Here, there are no guarantees, and despite the fact that the collective “we” of the Venezuelan revolutionary movements documented in this book indeed “created him,” this does not mean the creation will not betray the creators. However, given the institutionalization of popular power and Chávez’s clear reliance on the movements for support against a host of other enemies, to do so would certainly require a fight.

So we must move beyond the naïve dichotomy of pro-Chávez or anti-Chávez to say, alongside the most revolutionary segments of Venezuelan society, that we support Chávez as long as he supports the revolution; or, to paraphrase this most complex of all figures in contemporary Venezuela, turning his own words into a threat and a promise: Chávez, we’re with you, pero sólo por ahora–only for now. (p. 254-255)

To what degree Chávez’s absence will affect this dialectic will have to be settled by people in Venezuela. For those who want to see the revolution continue, Ciccariello-Maher has made a critical contribution to our understanding, which is in and of itself enough to recommend this book without reservation.

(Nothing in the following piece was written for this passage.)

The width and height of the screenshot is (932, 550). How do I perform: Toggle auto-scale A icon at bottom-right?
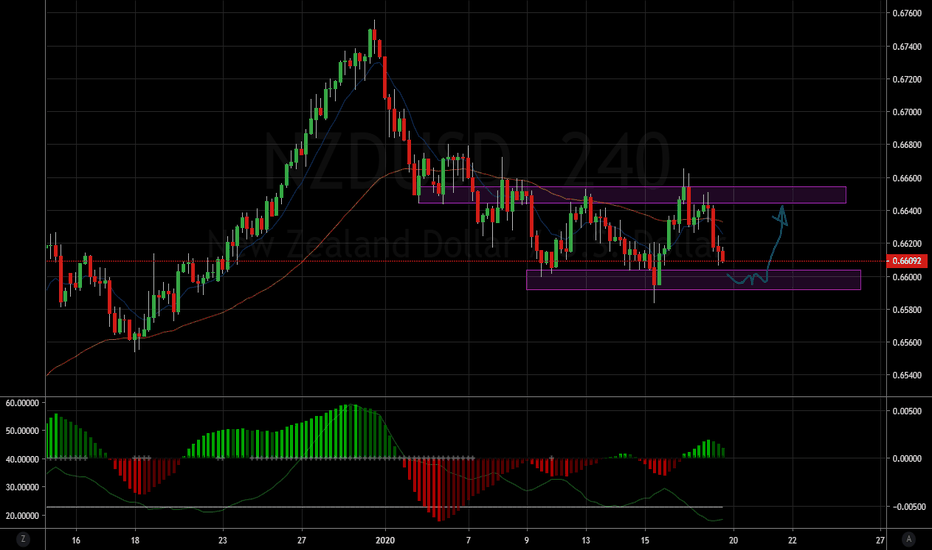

But more than that, We Created Chávez brilliantly demonstrates how social history scholarship can mine the lived experiences of rank-and-file activists and radical leaders for precious stones, and then set those gems in a visible and rigorous theoretical frame that allows us to see history in motion.

On a final note, I was lucky enough to get to know and work closely with the Venezuelan revolutionary–as he always considered himself–Peter Miguel Camejo before he died in 2008. I can think of no better recommendation for this book than to say that Peter would have loved it and insisted that you go out and buy a copy for yourself, several for your friends, and then sit down to study it together so that you are better prepared to stand up and fight.

George Ciccariello-Maher, We Created Chávez: A People’s History of the Venezuelan Revolution. Duke University Press, 2013, 352 pages, $25.95.